Berlin Retailer Andreas Murkudis Backs New Label Bare
Berlin-based fashion curator Andreas Murkudis is stepping into design with the launch of a new label called Bare, a line built around elevated essentials and a more thoughtful approach to everyday dressing. The brand will officially debut this fall, timed with Paris men’s fashion week and Paris Couture Week, where it will be presented at the Rainbow Wave showroom.
Bare reflects Murkudis’ long-standing philosophy as a retailer: clarity, quality and restraint. Known for his Berlin concept store that carries around 150 carefully selected fashion labels, Murkudis has spent years refining his eye for pieces that last beyond trends. With Bare, he is channeling that experience into a focused wardrobe concept designed to feel calm, functional and enduring.
The label is co-founded with Benoit Duverger, an independent brand consultant and longtime collaborator. Together, they envisioned Bare as a response to the growing complexity of the fashion market. Rather than offering endless drops or seasonal overload, the brand centers on a tight edit of pieces that can be worn repeatedly and styled with ease.
The debut collection includes 22 styles for women and men, covering key wardrobe categories such as coats, soft tailoring, knitwear and shirts. The silhouettes are clean and unfussy, with subtle details that elevate the garments without making them feel overdesigned. Murkudis has described the line as a “perfect little wardrobe” — one that customers can rely on without second-guessing their choices.
Price positioning is a core part of the Bare concept. While the brand sits within the luxury space, it aims to be more transparent and accessible than many designer labels. Shirts are priced between approximately €300 and €600, merino knitwear ranges from €400 to €600, blazers are priced around €1,000 to €1,200, and coats retail between €1,400 and €1,600. Cashmere knits, produced in Scotland, sit at the higher end of the range at around €1,600.
Production is largely based in Japan, chosen for its craftsmanship and consistency, while select knitwear is made in Scotland. The focus throughout the supply chain is on quality materials and reliable construction rather than visual excess.
Creative direction for Bare is led by Bomi Lee, a Berlin-based designer with experience working behind the scenes for brands such as Seya and Muji Labo. Murkudis selected Lee for her understated design sensibility and her ability to translate minimal ideas into practical, well-made garments. While Lee oversees design, Murkudis plays a hands-on role in shaping the overall collection and ensuring it aligns with his standards as a retailer.
The name Bare carries a subtle sense of humor. Duverger has explained that it nods to the familiar feeling of having “nothing to wear,” despite a full wardrobe. The label aims to solve that problem by offering pieces that feel essential and dependable — clothes that work quietly in daily life rather than demanding attention.
Growth plans for Bare are intentionally measured. The founders are prioritizing slow, controlled expansion, focusing first on select wholesale partners that align with the brand’s values. Target retailers include concept stores such as The Broken Arm in Paris, La Garçonne in New York and Antonia in Milan, alongside one exclusive online partner.
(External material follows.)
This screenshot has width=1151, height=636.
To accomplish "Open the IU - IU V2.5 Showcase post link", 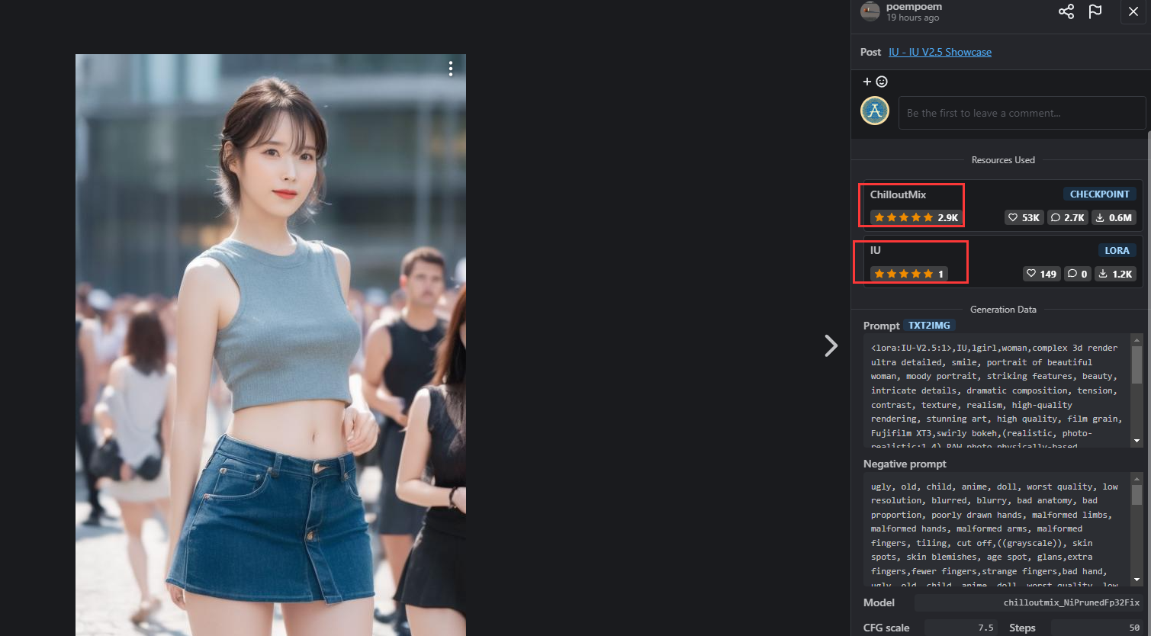I will pos(940,52).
Looking ahead, Murkudis has also hinted at the possibility of opening a standalone Bare store in Paris, should the label gain momentum. The space would extend his curatorial approach beyond Berlin, creating an environment where fashion, design and lifestyle elements coexist in a carefully edited setting.
The launch comes at a strong moment for Murkudis’ Berlin flagship, which reported a solid year in 2025 and continued momentum into 2026, despite broader challenges in global retail. His store attracts a diverse audience, from designers and creatives to students and international shoppers, all drawn to its clear point of view.
With Bare, Murkudis is not chasing novelty or hype. Instead, he is offering a quieter alternative clothing built on trust, restraint and long-term relevance. In a market saturated with choice, Bare positions itself as a reminder that simplicity, when done well, can still feel meaningful and modern.